(Stored data entries)

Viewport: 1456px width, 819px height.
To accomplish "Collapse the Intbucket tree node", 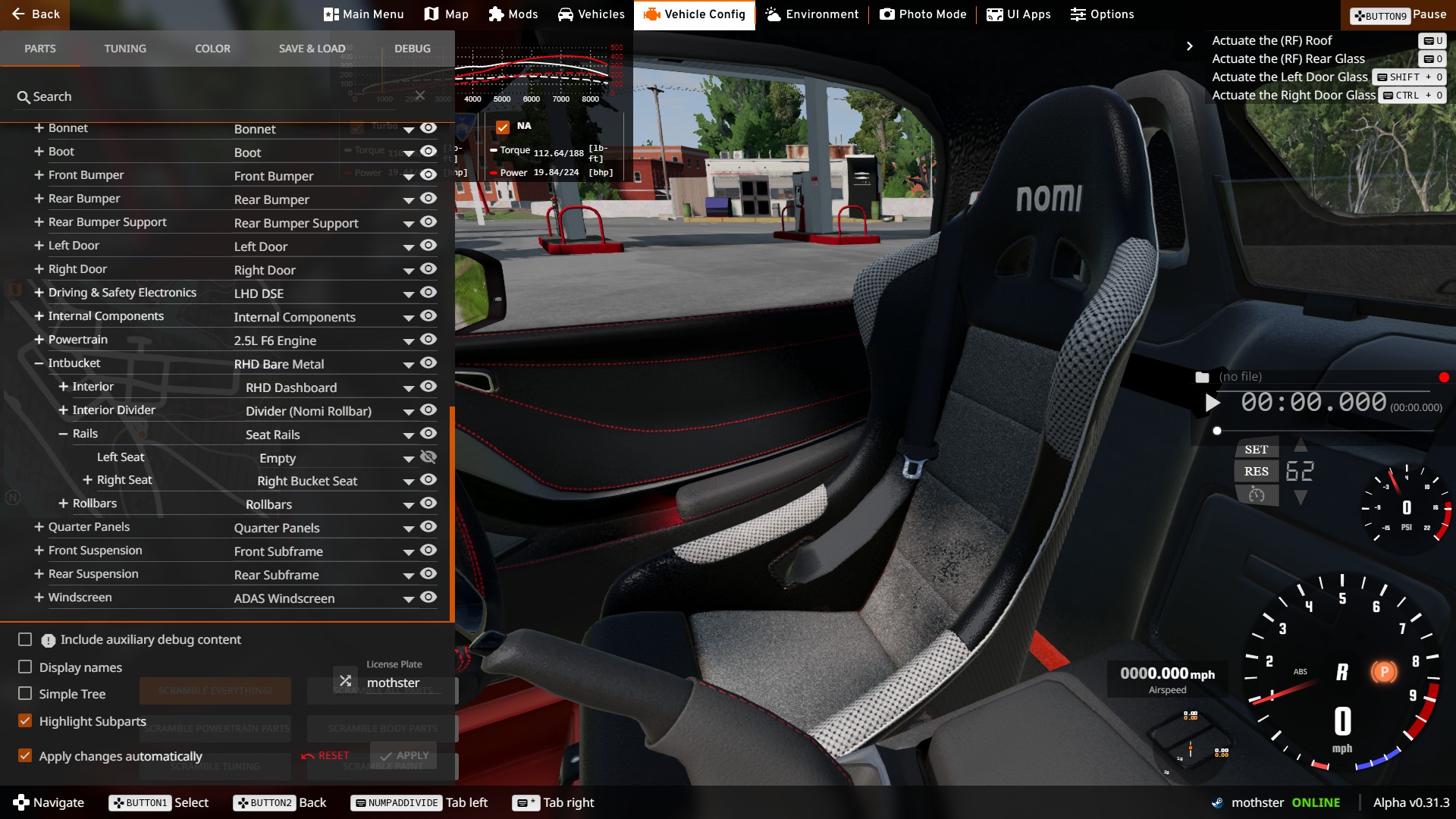I will (39, 363).
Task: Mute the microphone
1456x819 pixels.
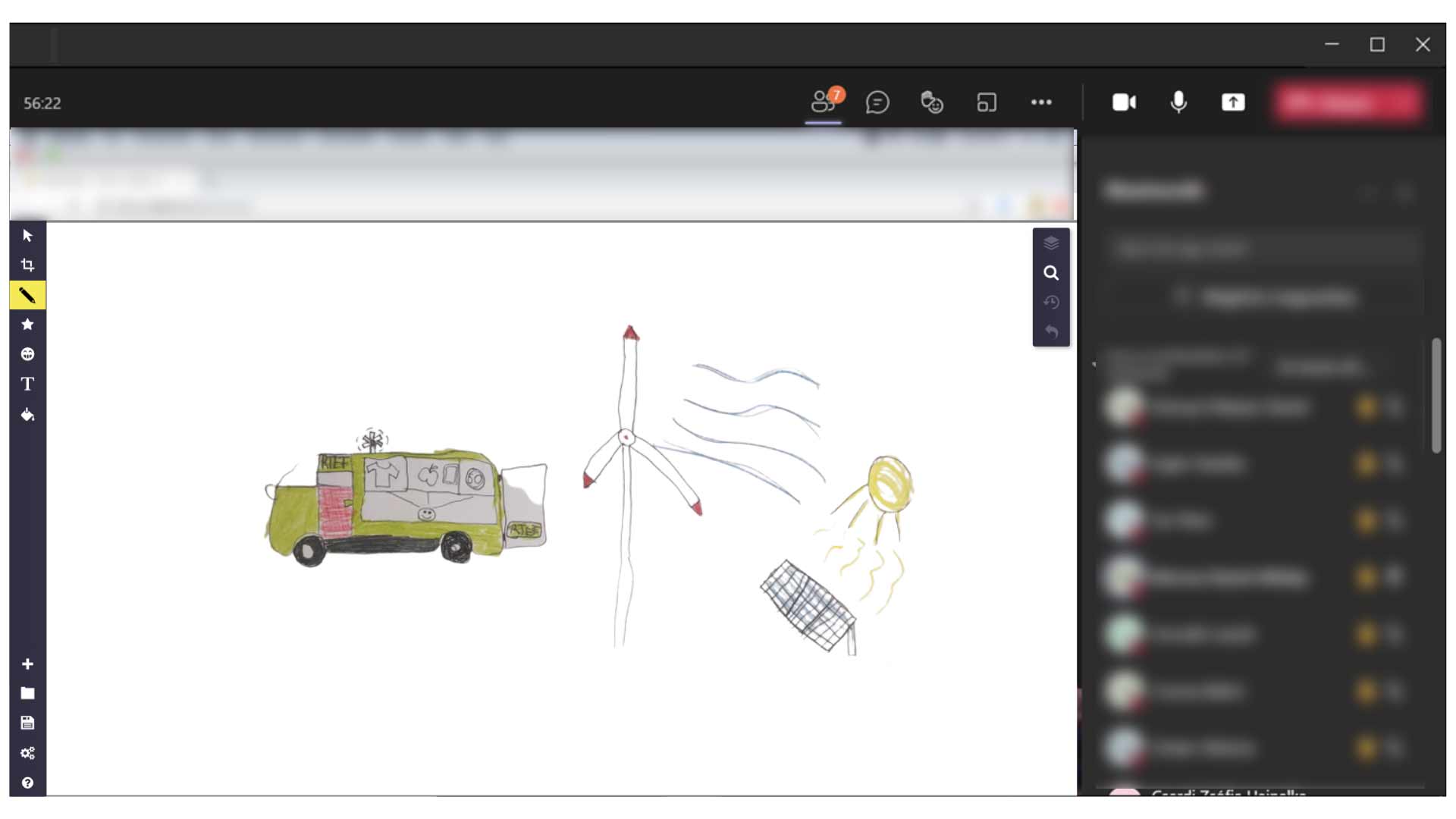Action: pyautogui.click(x=1178, y=102)
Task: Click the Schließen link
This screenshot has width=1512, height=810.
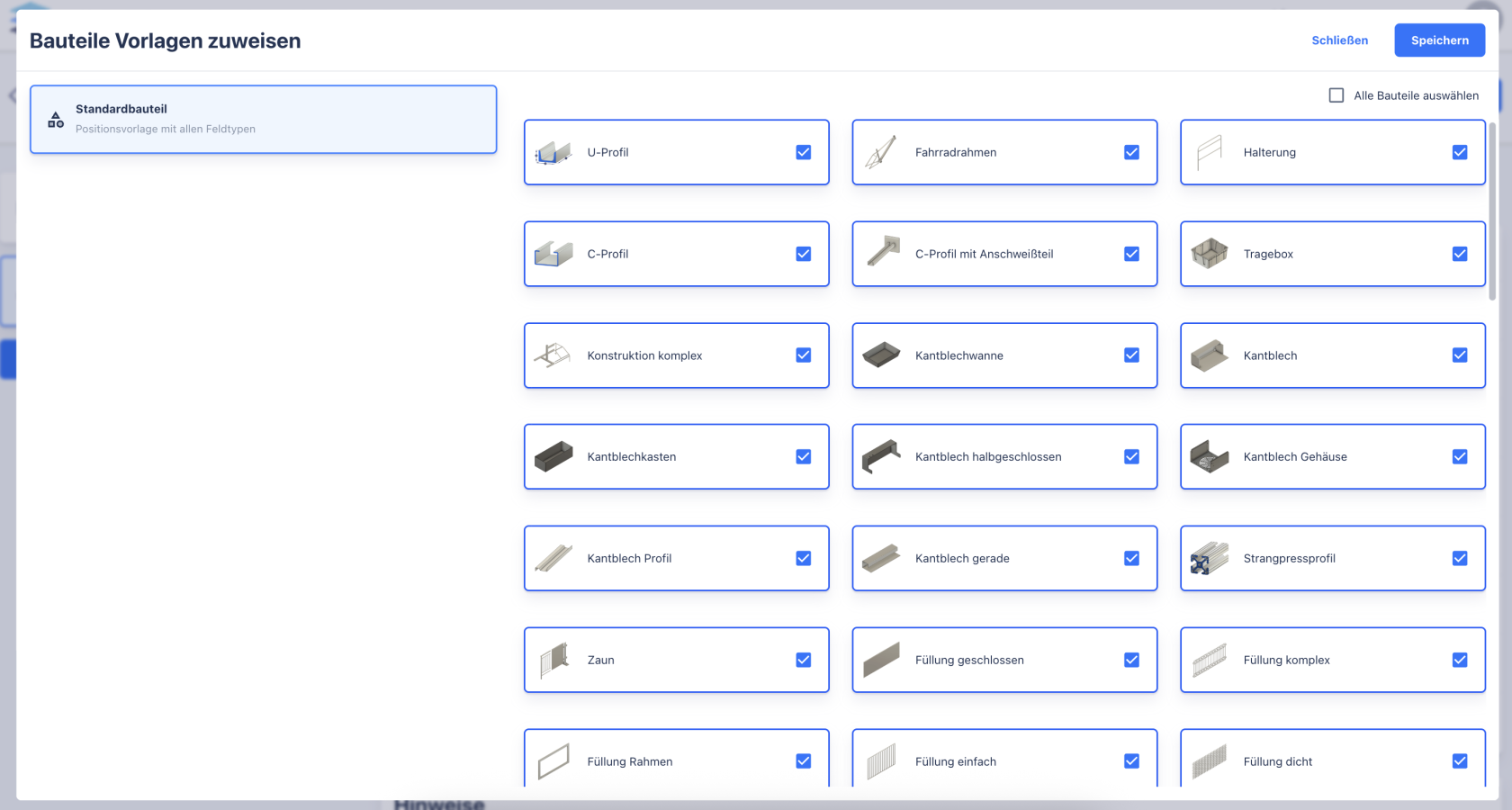Action: (x=1340, y=40)
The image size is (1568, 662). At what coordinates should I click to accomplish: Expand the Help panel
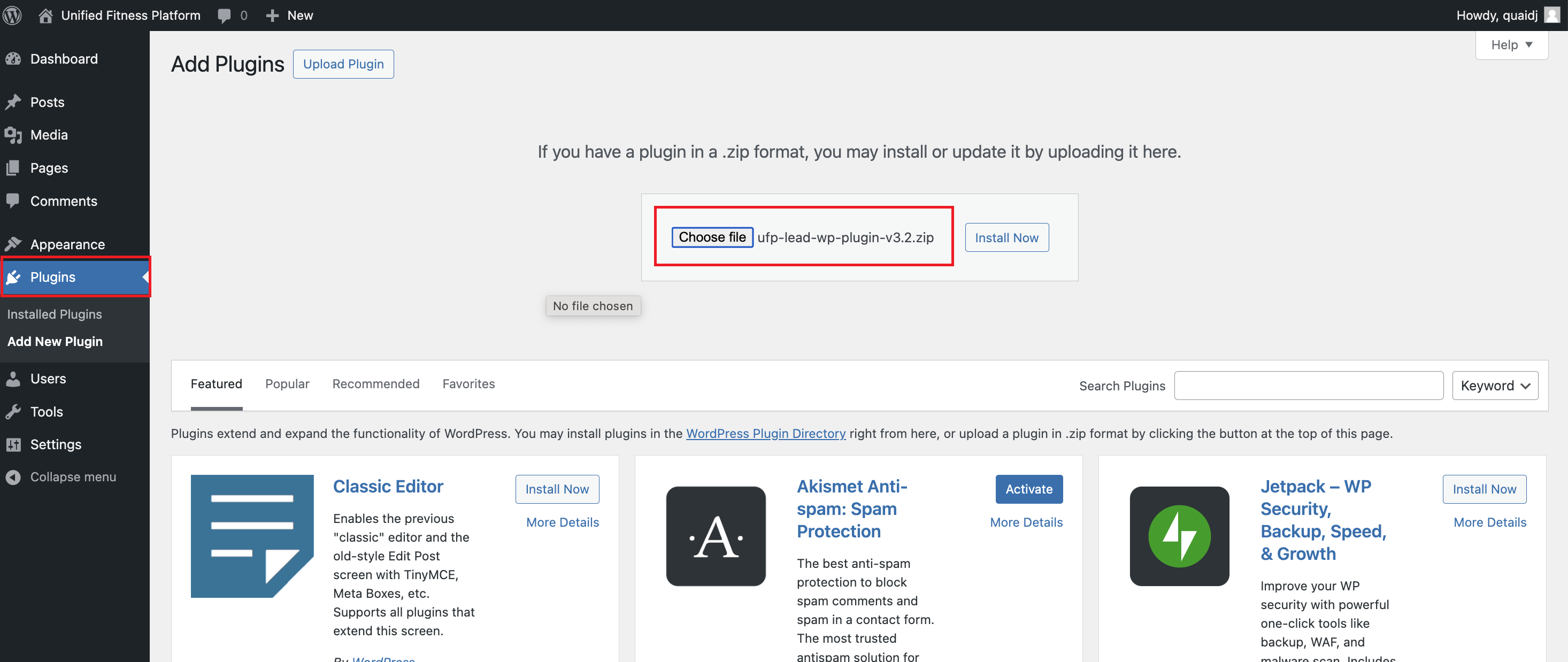[1511, 45]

§ **Work to be completed**
When the line containing "1456x819 pixels." has been located, retype it and each line after it through the end of the records, excluding the pictures and adding nothing else.

§ **Result**
1456x819 pixels.
Action: pyautogui.click(x=1178, y=102)
Task: Click the Schließen link
This screenshot has width=1512, height=810.
Action: (x=1340, y=40)
The image size is (1568, 662). At what coordinates should I click to accomplish: Expand the Help panel
[1511, 45]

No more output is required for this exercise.